I would be really grateful for your advice!
Liz
Dear Liz
Firstly, thank you for writing. I’m sure tens of thousands of parents are experiencing the same issue. Particularly with children are sensitive, anxious or who are more likely to struggle if they feel ‘controlled.’
Your son is probably feeling bad about himself for behaving like this. You’ll know from the upset and anger that he’s not having fun, and neither are you.
Just quickly though, try not to offer rewards for doing schoolwork. When you do that, it makes your son think that schoolwork is unpleasant, and he needs to be rewarded for doing it. Eventually the satisfaction will come from learning new things, and the sense of pride when he completes a piece of work.
There are so many ways you can help your son. I’ll go through five particularly useful ways that should help.

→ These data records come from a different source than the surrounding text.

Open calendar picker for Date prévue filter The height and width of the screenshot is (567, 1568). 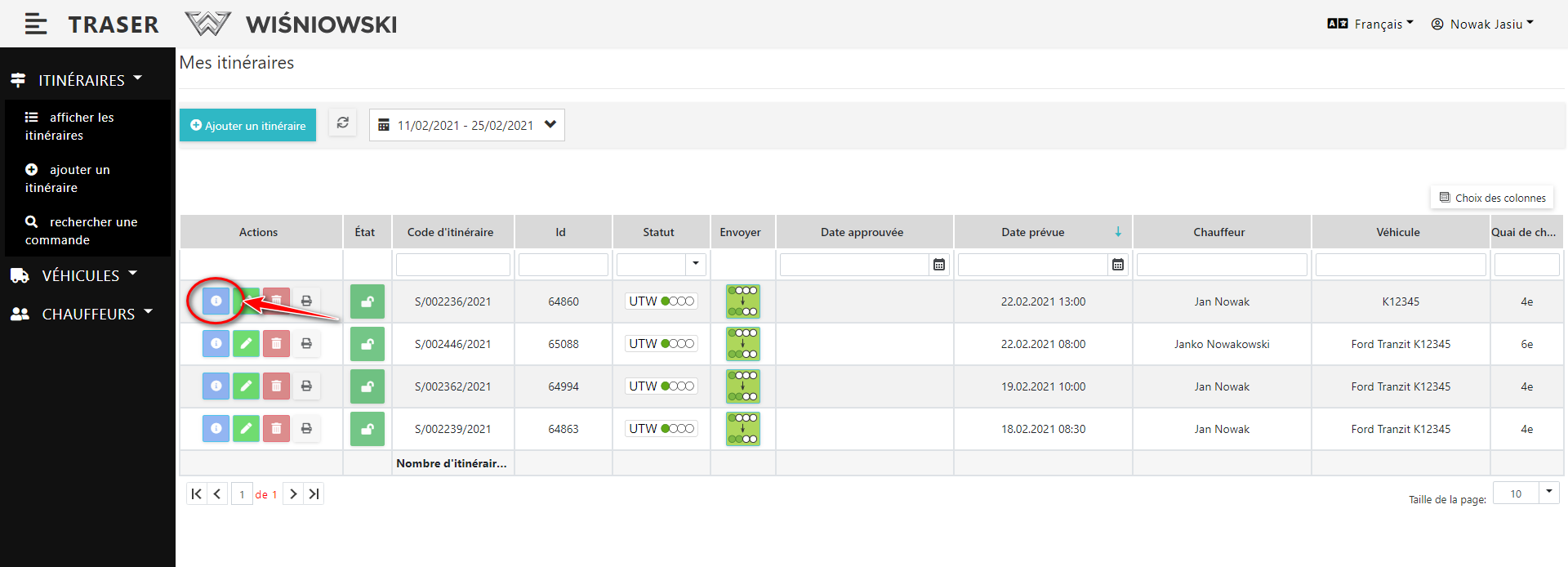1117,265
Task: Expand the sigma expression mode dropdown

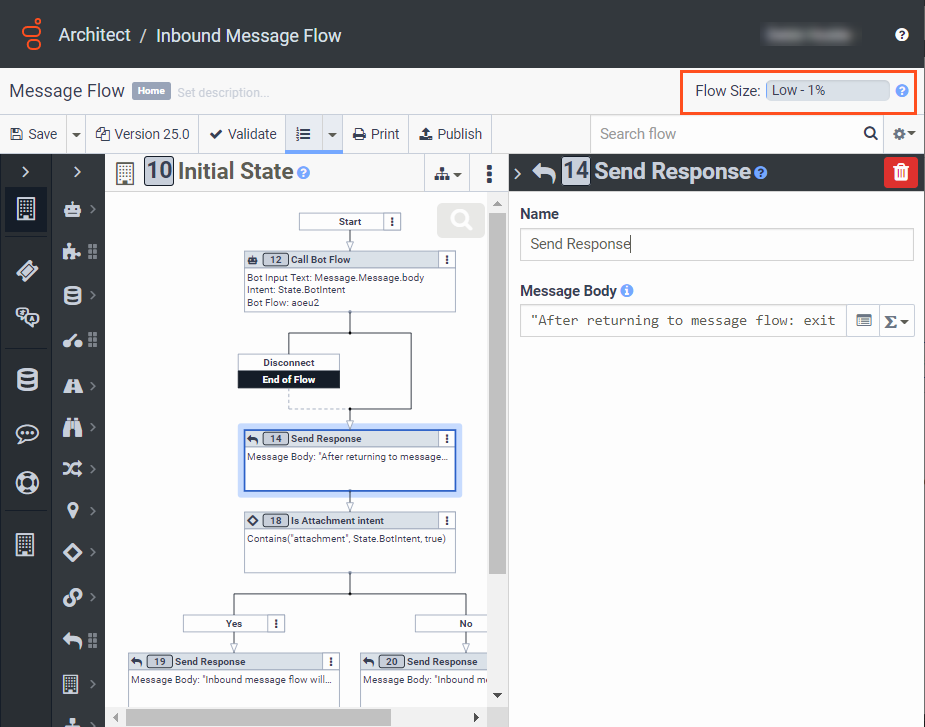Action: pyautogui.click(x=897, y=321)
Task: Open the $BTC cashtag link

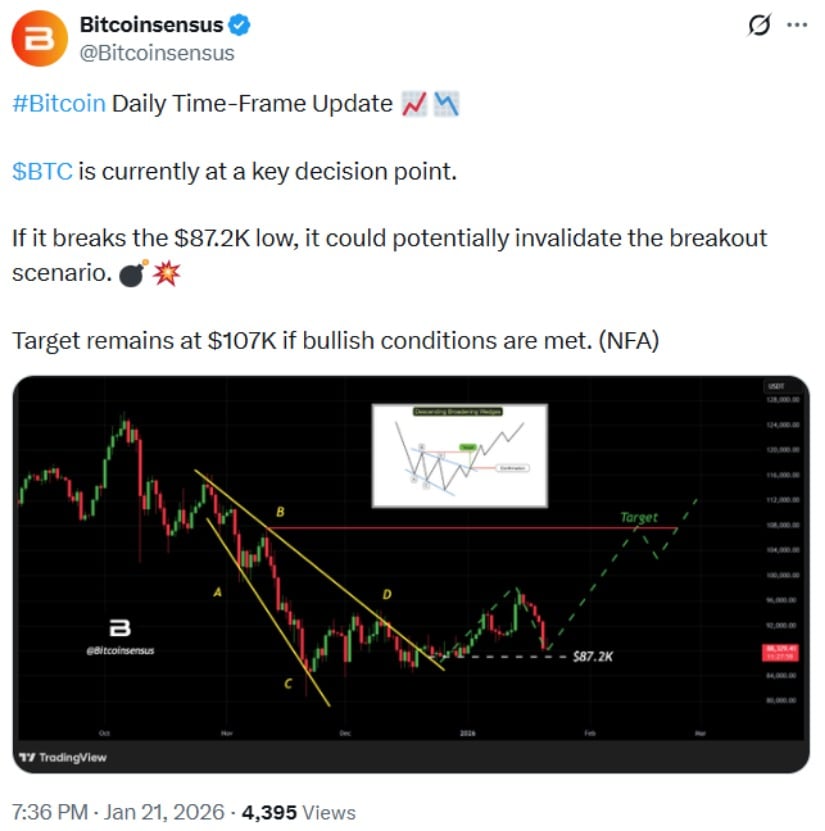Action: [x=42, y=172]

When children (and adults) are anxious, they need security and stability and certainty. Setting up a routine can help them achieve that. So, they know what will happen and when. It may be useful to show your son how to create a weekly chart for Monday to Sunday. With all the hours from the time he gets up, to the time he goes to bed, listed like this:
Monday | Tuesday | Wednesday | Thursday | Friday | Saturday | Sunday | |
7-7.30 | |||||||
7.30-8 | |||||||
8-8.30 |
You might like to print the chart off on A4 paper and get your son to fill in the chart. Then get him to write in pencil when he’ll have meals, get dressed and ready, exercise, have downtime, do schoolwork, have screen time, have a shower/bath, get ready for bed, etc. Make a list of things he can do during quiet time and down time.
There is a saying, ‘no involvement, no commitment.’ It means if your son feels you are trying to control him, he’ll rail against it. So, get your son to create the chart and explain he is in charge of it. If he can tell the time, great, if not, you may need to remind him of the time, and say, it’s 8 am, what’s on your chart?
Set a timer. Many children find schoolwork overwhelming. It seems to stretch out forever! So, when your son does schoolwork, set a timer for the amount of time he should work. Start the timer as soon as he is sitting down, ready to work, and understands what he needs to do. As soon as the timer goes off, your son should be able to stop. Change the activity then and preferably do something active or fun.
When children are anxious, upset, or angry, they become more irritable and more likely to be triggered. So, the way you talk to your son needs to be calm, measured and more likely to get the behaviour you want.
Helping children deal with anxiety is such a big topic, there is a separate blog on this which you can read.
One of the things I picked up from your letter is that you also have a daughter, who is doing schoolwork without a fuss. Many parents will notice the same thing. That they have one child who is always the ‘difficult one’ and one who is the ‘easy one.’ Interestingly, your daughter’s compliance may be part of the problem.
Siblings often ‘polarise.’ If one sibling is ‘good’ the other sibling (subconsciously) thinks, ‘I can’t be good at being good, so I’m going to be great at being bad! I don’t want to be like her, so I’m going to be the opposite!’ This is not a conscious decision, but it often result in one child being the ‘angel’ child, and one the ‘devil’ child. Then parents tend to treat them like that, and the behaviour persists. More on how to stop sibling rivalry.
So, what can you do to reduce it?
Having talked about all the ways you can help your son do his schoolwork, remember your relationship with your son is more important.
If your son is kicking off or pushing against you, take a step back from the work. Although you may feel that he will get behind with his work, your mother/son relationship will last the rest of his life. This is a time for staying connected, loving, and supportive.
It is great if you can get him to do his schoolwork. However, the messages of unconditional love you give your son, the acceptance you show for his behaviour, even when it’s challenging, and love you give will be way more important than the schoolwork he completes. The life lessons of resilience, self-acceptance and coping with anxiety will help him in his teenage years and into his adult life.
If your son receives love, support and acceptance, even when he is struggling, he may feel more ready to get on with his schoolwork. Often it melts away the resistance, and because he feels close to you, he is more willing to do what you ask. If he doesn’t, it’s OK. Maintaining a close bond with him, and helping him through the challenges of the Coronavirus pandemic is still more important than his schoolwork.
Good luck, and I hope that you can help your son through this, so when social isolation comes to an end, he can start again at school, with some new coping skills and more resilience than before.